Desde 1976, o PSD fez sempre parte dos executivos vencedores, embora nas eleições de 1979 formando parte da Aliança Democrática, que também integrava o CDS e o PPM. O atual presidente da Câmara, Amílcar Almeida, é candidato a um segundo mandato. Valpaços tem-se, ao longo de décadas, assumido como um dos principais bastiões do Partido Social Democrata no norte do país. No contexto das eleições autárquicas do próximo dia 26 de setembro, o PSD de Valpaços quer fazer história com a revalidação do mandato de Amílcar Castro Almeida com uma vitória ainda mais esmagadora daquela que se assistiu nas autárquicas de há 4 anos.
Ainda no contexto das autárquicas de 2021, José Silvano, secretário-geral do PSD, está convicto de que “a influência que o poder autárquico tem no meio empresarial e social nos pequenos concelhos permite essa perpetuação” de um partido numa câmara municipal.

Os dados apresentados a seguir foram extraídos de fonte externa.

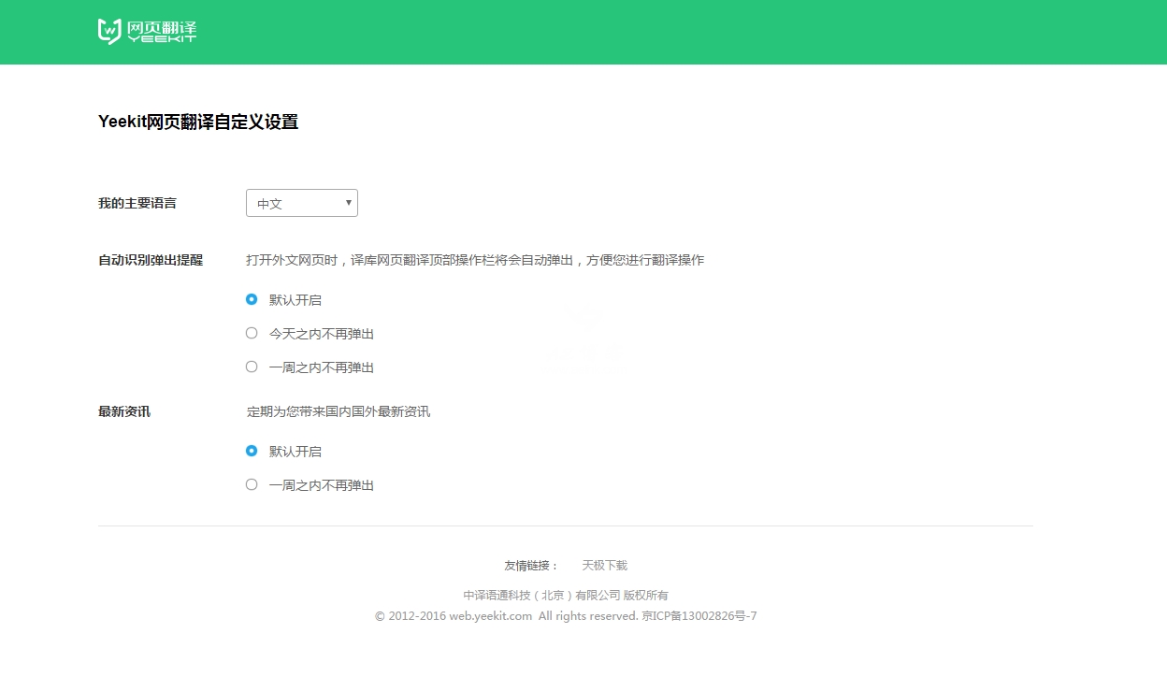Screen dimensions: 1167x691
Task: Select 默认开启 radio under 最新资讯
Action: click(x=252, y=451)
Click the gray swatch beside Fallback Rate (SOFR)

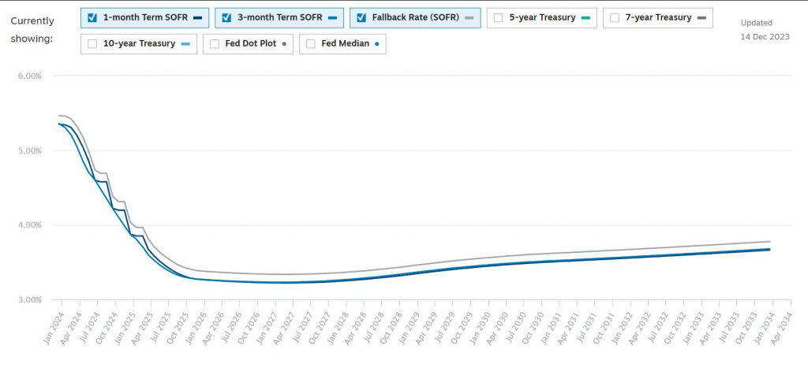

Um fenómeno nascido “nas primeiras autárquicas onde existiu, claramente, uma empatia, entre o partido e o candidato, influenciada pelas eleições para a Assembleia Constituinte no ano anterior”.
O social-democrata considera que os partidos na oposição, quaisquer que sejam, ficam colocados numa posição de desgaste porque “se cria um efeito psicológico de perda”. “Aqui, por norma, não se fazem grandes apostas, concorrer para perder não atrai candidatos que podiam ser mais fortes”, explica.
Em Boticas, por exemplo, autarquia com sucessivas maiorias do PSD, o PS não tem candidato à presidência da câmara, “formalmente, apoiam um independente”.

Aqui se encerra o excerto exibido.